Erhältlich in Waldsassen und in Tirschenreuth

  • „Friedeline, die Kirchenmaus“ ist in einer Auflage von 250 Exemplaren im Wiesenburg Verlag erschienen und kostet 12,80 Euro. Erhältlich in Waldsassen im Klosterladen, im Lottogeschäft Wohlrab, in den Geschäften „Blatt & Blüte“ und „Kunstfleckerl“ und in Tirschenreuth in den Buchhandlungen Rode und St. Peter sowie auch im Online-Handel.
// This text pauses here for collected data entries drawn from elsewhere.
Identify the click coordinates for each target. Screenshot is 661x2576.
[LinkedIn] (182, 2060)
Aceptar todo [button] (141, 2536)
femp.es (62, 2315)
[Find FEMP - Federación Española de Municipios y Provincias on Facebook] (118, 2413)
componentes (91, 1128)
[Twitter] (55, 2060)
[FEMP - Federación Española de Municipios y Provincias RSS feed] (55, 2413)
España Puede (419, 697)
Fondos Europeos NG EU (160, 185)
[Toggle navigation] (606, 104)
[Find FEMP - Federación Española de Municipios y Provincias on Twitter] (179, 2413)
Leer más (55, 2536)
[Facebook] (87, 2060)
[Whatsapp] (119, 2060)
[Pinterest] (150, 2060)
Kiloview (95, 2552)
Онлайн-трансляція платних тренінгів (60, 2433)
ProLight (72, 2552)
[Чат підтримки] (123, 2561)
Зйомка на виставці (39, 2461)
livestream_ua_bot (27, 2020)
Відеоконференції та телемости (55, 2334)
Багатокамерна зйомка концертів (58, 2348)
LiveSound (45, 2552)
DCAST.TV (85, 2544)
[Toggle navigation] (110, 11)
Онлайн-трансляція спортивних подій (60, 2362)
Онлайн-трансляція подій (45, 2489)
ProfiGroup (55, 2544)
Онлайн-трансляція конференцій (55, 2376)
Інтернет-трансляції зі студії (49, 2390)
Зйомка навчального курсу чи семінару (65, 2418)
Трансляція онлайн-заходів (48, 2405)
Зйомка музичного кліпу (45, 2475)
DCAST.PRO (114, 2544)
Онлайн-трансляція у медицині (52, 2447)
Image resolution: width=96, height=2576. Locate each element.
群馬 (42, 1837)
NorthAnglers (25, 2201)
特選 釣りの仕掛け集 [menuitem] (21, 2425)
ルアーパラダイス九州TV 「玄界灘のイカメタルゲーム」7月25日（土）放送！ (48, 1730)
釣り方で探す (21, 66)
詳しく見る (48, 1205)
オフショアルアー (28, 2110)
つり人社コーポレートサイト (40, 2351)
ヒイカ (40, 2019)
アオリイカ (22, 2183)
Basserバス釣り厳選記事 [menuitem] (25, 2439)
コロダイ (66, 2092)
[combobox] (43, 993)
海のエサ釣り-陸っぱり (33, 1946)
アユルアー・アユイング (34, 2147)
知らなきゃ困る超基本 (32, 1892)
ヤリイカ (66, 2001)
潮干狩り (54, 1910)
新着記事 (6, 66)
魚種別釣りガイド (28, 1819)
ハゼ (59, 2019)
  • Klaus Schwanda ist in Forchheim geboren und hat einige Jahre seiner Kindheit und Jugend in Waldsassen bei seinen Großeltern verbracht. Nach der Promotion in den Rechtswissenschaften und der Beschäftigung als Akademischer Rat an der Friedrich-Alexander-Universität Erlangen-Nürnberg übernahm er bei der ehemaligen Treuhandanstalt leitende Führungsfunktionen. Danach war er bis 2017 selbständiger Rechtsanwalt. Die Liebe für romantische Lyrik entdeckte er spät und erst auf Umwegen. Schwanda hat drei Lyrikbände herausgebracht. Sein Gedicht „Meine Liebe zu dir wird niemals sterben“ wurde als Auftragsarbeit vertont.
  • Sarah Reinhardt ist Erzieherin und Krippenpädagogin im Kinderhaus „Tausendfüßler“ in Waldsassen. Mit sieben Jahren war sie bei einem Malwettbewerb Bayernsiegerin. Das Mitglied im Kunstverein Waldsassen ihre Arbeiten bei Gemeinschaftsausstellungen und in einer Einzelausstellung im Sibyllenbad. Sie hat sich auf Acryl-Bilder spezialisiert, ihre Leidenschaft gehört farbenfrohen Tierbildern. Seit 2010 besucht sie die Malschule des international anerkannten Künstlers Robin Seur.